Parrot TDS network

The Parrot traffic direction system(TDS), which was reported earlier this year, had a more profound impact than thought before, research stated.

Since February 2019, Sucuri has been following the campaign under the name “”NDSW/NDSX”  and stated that  “the malware was one of the top infections” identified in 2021, accounting for more than 61,000 websites. 

Avast, a Czech cybersecurity company, chronicled Parrot TDS in April 2022; Avast observed that the PHP script had trapped and turned web servers, which hosted more than 16,500 websites, into a gateway for launching further attacks. 

The attack entailed adding a piece of malicious code to all JavaScript files on compromised web servers storing content management systems (CMS) such as WordPress, which are breached because of weak login credentials and vulnerable plugins.

The “injected JavaScript may be well indented so that it can evade the eyes of a casual observer along with using different obscuring tactics to hide the code, said Sucuri researcher Denis Sinegubko.

JavaScript code initiates the second phase of the attack to execute a PHP script planted on the ever and works to collect information about a site visitor (e.g., IP address, referrer, browser, etc.) and transmit the details to a remote server.

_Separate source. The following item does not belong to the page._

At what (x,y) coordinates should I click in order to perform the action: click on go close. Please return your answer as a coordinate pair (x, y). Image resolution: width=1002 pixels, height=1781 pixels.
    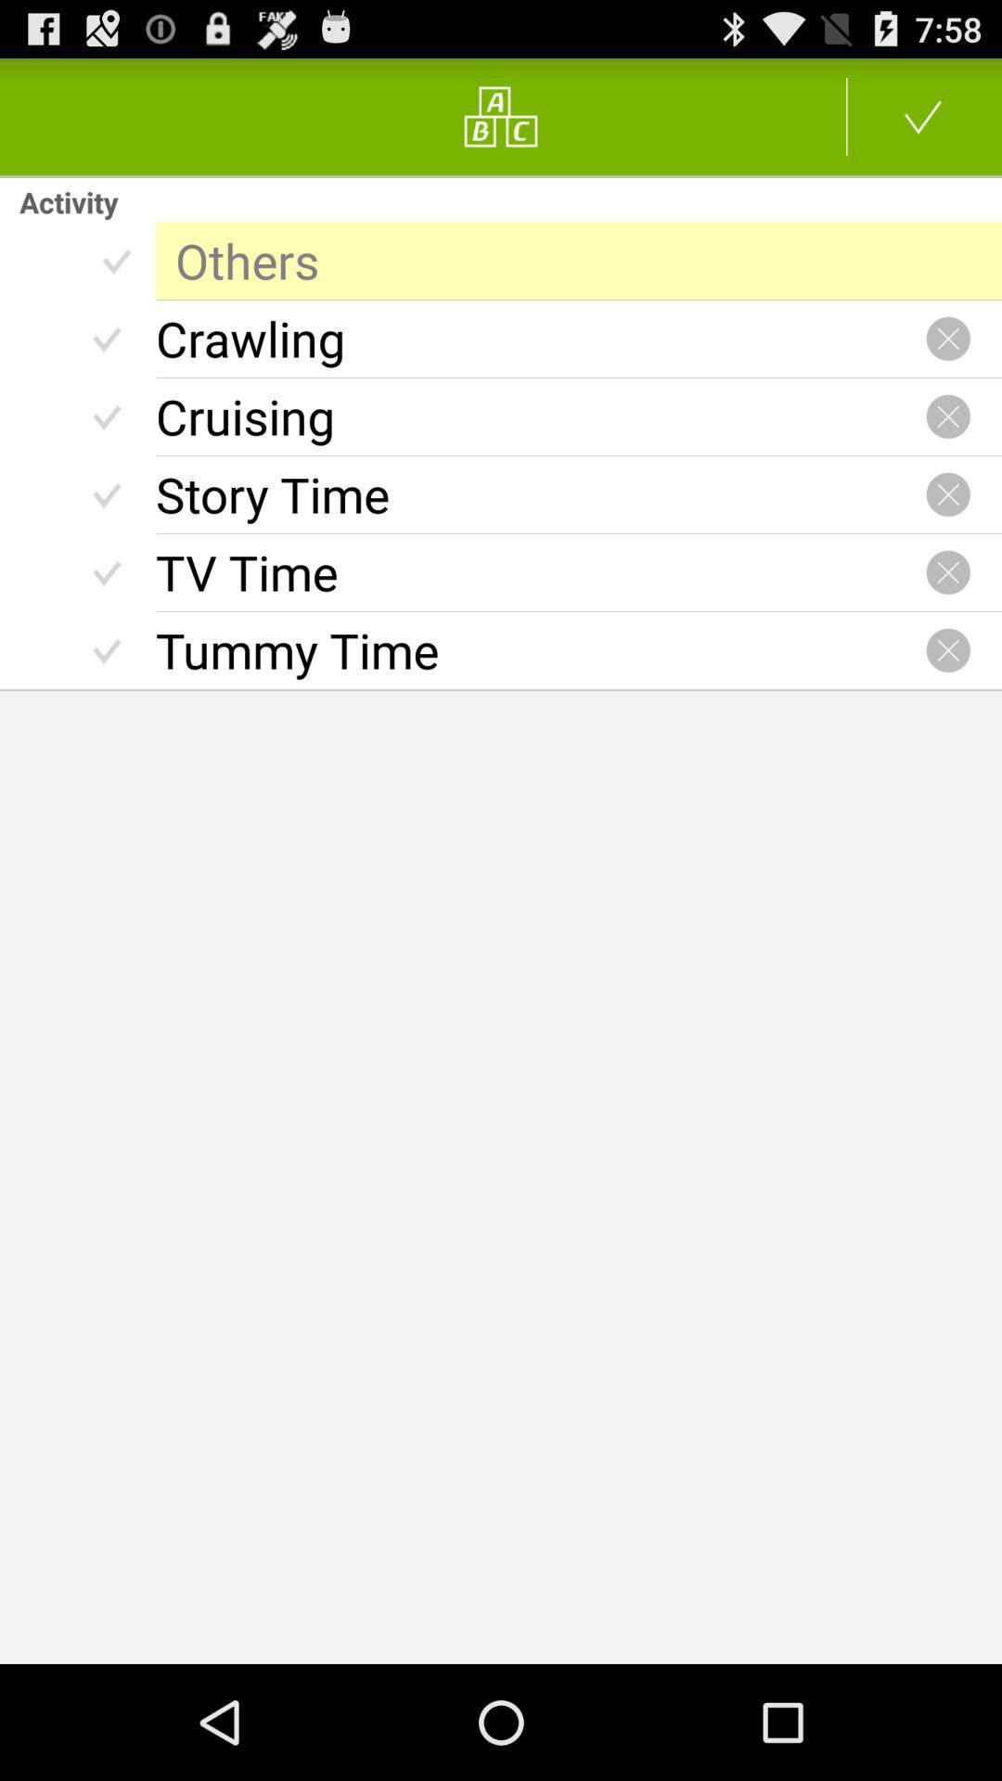
    Looking at the image, I should click on (948, 495).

The third layer of the attack arrives in the form of a JavaScript code from the server, which acts as a traffic direction system to decide the exact payload to deliver for a specific user based on the information shared in the previous step.

“Once the TDS has verified the eligibility of a specific site visitor, the NDSX script loads the final payload from a third-party website,” Sinegubko said. The most commonly used third-stage malware is a JavaScript downloader named FakeUpdates (aka SocGholish).

In 2021 alone, Sucuri said it removed Parrot TDS from nearly 20 million JavaScript files found on infected sites. In the first five months of 2022, over 2,900 PHP and 1.64 million JavaScript files have been observed containing the malware.

“The NDSW malware campaign is extremely successful because it uses a versatile exploitation toolkit that constantly adds new disclosed and 0-day vulnerabilities,” Sinegubko explained.

“Once the bad actor has gained unauthorized access to the environment, they add various backdoors and CMS admin users to maintain access to the compromised website long after the original vulnerability is closed.”